━━ Reading passage ━━

Any way to fix this permanent?


----------



## richardtoohey2 (Sep 19, 2022)

See e.g. https://github.com/gogs/gogs/issues/6638


----------



## DutchDaemon (Sep 19, 2022)

Also: look for *KexAlgorithms *in ssh_config(5). If you find something that works, make it permanent in ~/.ssh/config


----------



## Phishfry (Sep 19, 2022)

OpenBOX - [solved] can't connect to LXDE anymore with a standard user
					

Hello everybody.  Since Wednesday, I can't login to LXDE anymore with a standard user: a black screen is shown: "starting openbox session". With the root user, the connection is possible.  In /var/log/messages the message is: Apr  8 12:45:22 bortzy ntpd[891]: ntpd 4.2.8p12-a (1): Starting Apr  8...




					forums.freebsd.org


----------



## VladiBG (Sep 19, 2022)

you can use `ssh -o KexAlgorithms=diffie-hellman-group1-sha1 user@15.1.1.15` to connect but first verify if your client system support it using `ssh -Q kex`


----------



## bangmyhead (Sep 19, 2022)

This one worked
`#  ssh -c aes128-cbc -oKexAlgorithms=+diffie-hellman-group1-sha1 root@15.1.1.15`


----------



## Phishfry (Sep 19, 2022)

━━━

> Complete the following
1. Reproduce verbatim the passage of the SSH forum thread that runs from "## VladiBG (Sep" down to "bangmyhead (Sep 19, 2022)".
2. Write the next part of the SSH forum thread, continuing on from its final line.

━━ Information provided ━━

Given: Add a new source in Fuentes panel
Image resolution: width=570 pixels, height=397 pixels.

━━━

> Per-task answers
1.
## VladiBG (Sep 19, 2022)

you can use `ssh -o KexAlgorithms=diffie-hellman-group1-sha1 user@15.1.1.15` to connect but first verify if your client system support it using `ssh -Q kex`


----------



## bangmyhead (Sep 19, 2022)

2.
DutchDaemon said:


> If you find something that works, make it permanent in ~/.ssh/config



This file was news to me. I assume you generate it and add the host like this:
15.1.1.15 aes128-cbc diffie-hellman-group1-sha1
<address> <cipher> <cipher_auth>

This is similar layout to /user/.ssh/known_hosts without the key.

My though was /etc/ssh/ssh_config to enable the ciphers but a single exception makes much more sense.
Big clue bat on the manpage too. #2 and #3


----------



## SirDice (Sep 19, 2022)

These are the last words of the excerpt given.